[Data on locating visible targets]
------------------------------------------------------------------------

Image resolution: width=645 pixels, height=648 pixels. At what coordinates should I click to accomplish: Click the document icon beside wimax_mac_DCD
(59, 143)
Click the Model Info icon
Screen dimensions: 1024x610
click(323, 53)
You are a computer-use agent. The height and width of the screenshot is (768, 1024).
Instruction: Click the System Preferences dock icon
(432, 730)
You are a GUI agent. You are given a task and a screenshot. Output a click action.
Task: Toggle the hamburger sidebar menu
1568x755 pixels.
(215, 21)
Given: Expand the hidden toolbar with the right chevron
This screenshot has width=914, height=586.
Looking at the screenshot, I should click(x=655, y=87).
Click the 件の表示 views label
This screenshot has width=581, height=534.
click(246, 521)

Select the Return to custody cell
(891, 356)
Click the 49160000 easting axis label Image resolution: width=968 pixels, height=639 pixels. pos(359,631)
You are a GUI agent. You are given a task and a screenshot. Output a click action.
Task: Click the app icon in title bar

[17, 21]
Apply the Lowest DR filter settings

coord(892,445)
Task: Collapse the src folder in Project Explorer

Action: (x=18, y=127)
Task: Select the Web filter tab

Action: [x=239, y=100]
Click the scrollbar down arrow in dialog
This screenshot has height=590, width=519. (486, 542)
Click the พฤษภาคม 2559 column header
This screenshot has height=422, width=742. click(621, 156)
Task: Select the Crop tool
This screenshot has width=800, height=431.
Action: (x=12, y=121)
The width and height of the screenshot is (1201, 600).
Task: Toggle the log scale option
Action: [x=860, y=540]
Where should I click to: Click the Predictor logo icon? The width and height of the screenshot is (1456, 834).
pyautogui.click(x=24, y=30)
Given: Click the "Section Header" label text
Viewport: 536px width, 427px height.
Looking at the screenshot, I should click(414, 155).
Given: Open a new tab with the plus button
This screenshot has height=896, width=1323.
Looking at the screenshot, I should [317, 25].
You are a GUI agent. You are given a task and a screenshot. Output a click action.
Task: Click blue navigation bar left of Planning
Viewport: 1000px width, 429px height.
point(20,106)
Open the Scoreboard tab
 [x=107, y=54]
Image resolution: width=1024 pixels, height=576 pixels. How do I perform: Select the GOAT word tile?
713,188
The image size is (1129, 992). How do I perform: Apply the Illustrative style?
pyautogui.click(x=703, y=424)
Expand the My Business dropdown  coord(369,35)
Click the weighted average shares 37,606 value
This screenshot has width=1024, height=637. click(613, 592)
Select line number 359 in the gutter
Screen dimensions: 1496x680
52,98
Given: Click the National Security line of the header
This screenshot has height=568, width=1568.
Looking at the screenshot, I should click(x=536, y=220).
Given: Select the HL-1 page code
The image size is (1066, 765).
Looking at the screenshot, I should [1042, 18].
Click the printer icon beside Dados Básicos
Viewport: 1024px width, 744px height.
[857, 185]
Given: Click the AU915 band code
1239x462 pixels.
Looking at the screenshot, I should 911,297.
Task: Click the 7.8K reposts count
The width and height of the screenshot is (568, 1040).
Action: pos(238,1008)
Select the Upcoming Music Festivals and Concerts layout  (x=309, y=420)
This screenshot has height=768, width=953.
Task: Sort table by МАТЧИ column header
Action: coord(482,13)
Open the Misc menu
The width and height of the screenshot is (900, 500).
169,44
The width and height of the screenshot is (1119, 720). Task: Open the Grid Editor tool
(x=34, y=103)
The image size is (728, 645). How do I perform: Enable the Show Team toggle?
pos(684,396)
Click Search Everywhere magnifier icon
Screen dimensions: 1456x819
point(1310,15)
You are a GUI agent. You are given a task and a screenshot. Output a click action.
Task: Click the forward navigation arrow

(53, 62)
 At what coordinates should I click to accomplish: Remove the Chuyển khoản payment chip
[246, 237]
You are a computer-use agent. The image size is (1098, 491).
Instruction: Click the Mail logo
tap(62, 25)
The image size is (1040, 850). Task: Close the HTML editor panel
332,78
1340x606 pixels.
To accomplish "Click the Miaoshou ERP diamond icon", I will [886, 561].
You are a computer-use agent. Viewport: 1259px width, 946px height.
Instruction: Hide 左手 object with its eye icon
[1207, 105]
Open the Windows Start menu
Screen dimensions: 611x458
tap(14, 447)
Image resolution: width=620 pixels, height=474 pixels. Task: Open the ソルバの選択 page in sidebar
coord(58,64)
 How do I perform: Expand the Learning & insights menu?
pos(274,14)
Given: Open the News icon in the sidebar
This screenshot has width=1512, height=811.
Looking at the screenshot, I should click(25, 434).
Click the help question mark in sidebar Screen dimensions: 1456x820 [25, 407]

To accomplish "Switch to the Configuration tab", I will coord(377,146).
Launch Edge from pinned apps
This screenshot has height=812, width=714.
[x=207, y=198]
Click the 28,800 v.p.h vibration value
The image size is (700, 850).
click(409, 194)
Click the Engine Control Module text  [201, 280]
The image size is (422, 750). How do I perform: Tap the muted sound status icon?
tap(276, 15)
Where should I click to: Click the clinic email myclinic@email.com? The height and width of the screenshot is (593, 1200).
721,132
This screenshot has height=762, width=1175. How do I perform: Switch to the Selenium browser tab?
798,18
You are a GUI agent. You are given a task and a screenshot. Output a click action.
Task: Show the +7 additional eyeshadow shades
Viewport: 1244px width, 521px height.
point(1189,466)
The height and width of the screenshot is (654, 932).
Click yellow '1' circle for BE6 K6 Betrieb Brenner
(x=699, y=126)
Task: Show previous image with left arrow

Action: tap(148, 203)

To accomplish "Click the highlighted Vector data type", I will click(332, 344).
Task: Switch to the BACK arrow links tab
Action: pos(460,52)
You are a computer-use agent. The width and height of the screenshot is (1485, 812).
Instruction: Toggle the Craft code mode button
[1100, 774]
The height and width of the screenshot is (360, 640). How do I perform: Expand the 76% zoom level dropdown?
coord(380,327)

------------------------------------------------------------------------

YOUR INSTRUCTIONS: Return the data above line for line, changing nothing.

SOLUTION TO THE PROBLEM:
Image resolution: width=645 pixels, height=648 pixels. At what coordinates should I click to accomplish: Click the document icon beside wimax_mac_DCD
(59, 143)
Click the Model Info icon
Screen dimensions: 1024x610
click(323, 53)
You are a computer-use agent. The height and width of the screenshot is (768, 1024).
Instruction: Click the System Preferences dock icon
(432, 730)
You are a GUI agent. You are given a task and a screenshot. Output a click action.
Task: Toggle the hamburger sidebar menu
1568x755 pixels.
(215, 21)
Given: Expand the hidden toolbar with the right chevron
This screenshot has width=914, height=586.
Looking at the screenshot, I should click(x=655, y=87).
Click the 件の表示 views label
This screenshot has width=581, height=534.
click(246, 521)

Select the Return to custody cell
(891, 356)
Click the 49160000 easting axis label Image resolution: width=968 pixels, height=639 pixels. pos(359,631)
You are a GUI agent. You are given a task and a screenshot. Output a click action.
Task: Click the app icon in title bar

[17, 21]
Apply the Lowest DR filter settings

coord(892,445)
Task: Collapse the src folder in Project Explorer

Action: (x=18, y=127)
Task: Select the Web filter tab

Action: [x=239, y=100]
Click the scrollbar down arrow in dialog
This screenshot has height=590, width=519. (486, 542)
Click the พฤษภาคม 2559 column header
This screenshot has height=422, width=742. click(621, 156)
Task: Select the Crop tool
This screenshot has width=800, height=431.
Action: (x=12, y=121)
The width and height of the screenshot is (1201, 600).
Task: Toggle the log scale option
Action: [x=860, y=540]
Where should I click to: Click the Predictor logo icon? The width and height of the screenshot is (1456, 834).
pyautogui.click(x=24, y=30)
Given: Click the "Section Header" label text
Viewport: 536px width, 427px height.
Looking at the screenshot, I should click(414, 155).
Given: Open a new tab with the plus button
This screenshot has height=896, width=1323.
Looking at the screenshot, I should [317, 25].
You are a GUI agent. You are given a task and a screenshot. Output a click action.
Task: Click blue navigation bar left of Planning
Viewport: 1000px width, 429px height.
point(20,106)
Open the Scoreboard tab
 [x=107, y=54]
Image resolution: width=1024 pixels, height=576 pixels. How do I perform: Select the GOAT word tile?
713,188
The image size is (1129, 992). How do I perform: Apply the Illustrative style?
pyautogui.click(x=703, y=424)
Expand the My Business dropdown  coord(369,35)
Click the weighted average shares 37,606 value
This screenshot has width=1024, height=637. click(613, 592)
Select line number 359 in the gutter
Screen dimensions: 1496x680
52,98
Given: Click the National Security line of the header
This screenshot has height=568, width=1568.
Looking at the screenshot, I should click(x=536, y=220).
Given: Select the HL-1 page code
The image size is (1066, 765).
Looking at the screenshot, I should [1042, 18].
Click the printer icon beside Dados Básicos
Viewport: 1024px width, 744px height.
[857, 185]
Given: Click the AU915 band code
1239x462 pixels.
Looking at the screenshot, I should 911,297.
Task: Click the 7.8K reposts count
The width and height of the screenshot is (568, 1040).
Action: pos(238,1008)
Select the Upcoming Music Festivals and Concerts layout  (x=309, y=420)
This screenshot has height=768, width=953.
Task: Sort table by МАТЧИ column header
Action: coord(482,13)
Open the Misc menu
The width and height of the screenshot is (900, 500).
169,44
The width and height of the screenshot is (1119, 720). Task: Open the Grid Editor tool
(x=34, y=103)
The image size is (728, 645). How do I perform: Enable the Show Team toggle?
pos(684,396)
Click Search Everywhere magnifier icon
Screen dimensions: 1456x819
point(1310,15)
You are a GUI agent. You are given a task and a screenshot. Output a click action.
Task: Click the forward navigation arrow

(53, 62)
 At what coordinates should I click to accomplish: Remove the Chuyển khoản payment chip
[246, 237]
You are a computer-use agent. The image size is (1098, 491).
Instruction: Click the Mail logo
tap(62, 25)
The image size is (1040, 850). Task: Close the HTML editor panel
332,78
1340x606 pixels.
To accomplish "Click the Miaoshou ERP diamond icon", I will [886, 561].
You are a computer-use agent. Viewport: 1259px width, 946px height.
Instruction: Hide 左手 object with its eye icon
[1207, 105]
Open the Windows Start menu
Screen dimensions: 611x458
tap(14, 447)
Image resolution: width=620 pixels, height=474 pixels. Task: Open the ソルバの選択 page in sidebar
coord(58,64)
 How do I perform: Expand the Learning & insights menu?
pos(274,14)
Given: Open the News icon in the sidebar
This screenshot has width=1512, height=811.
Looking at the screenshot, I should click(25, 434).
Click the help question mark in sidebar Screen dimensions: 1456x820 [25, 407]

To accomplish "Switch to the Configuration tab", I will coord(377,146).
Launch Edge from pinned apps
This screenshot has height=812, width=714.
[x=207, y=198]
Click the 28,800 v.p.h vibration value
The image size is (700, 850).
click(409, 194)
Click the Engine Control Module text  [201, 280]
The image size is (422, 750). How do I perform: Tap the muted sound status icon?
tap(276, 15)
Where should I click to: Click the clinic email myclinic@email.com? The height and width of the screenshot is (593, 1200).
721,132
This screenshot has height=762, width=1175. How do I perform: Switch to the Selenium browser tab?
798,18
You are a GUI agent. You are given a task and a screenshot. Output a click action.
Task: Show the +7 additional eyeshadow shades
Viewport: 1244px width, 521px height.
point(1189,466)
The height and width of the screenshot is (654, 932).
Click yellow '1' circle for BE6 K6 Betrieb Brenner
(x=699, y=126)
Task: Show previous image with left arrow

Action: tap(148, 203)

To accomplish "Click the highlighted Vector data type", I will click(332, 344).
Task: Switch to the BACK arrow links tab
Action: pos(460,52)
You are a computer-use agent. The width and height of the screenshot is (1485, 812).
Instruction: Toggle the Craft code mode button
[1100, 774]
The height and width of the screenshot is (360, 640). How do I perform: Expand the 76% zoom level dropdown?
coord(380,327)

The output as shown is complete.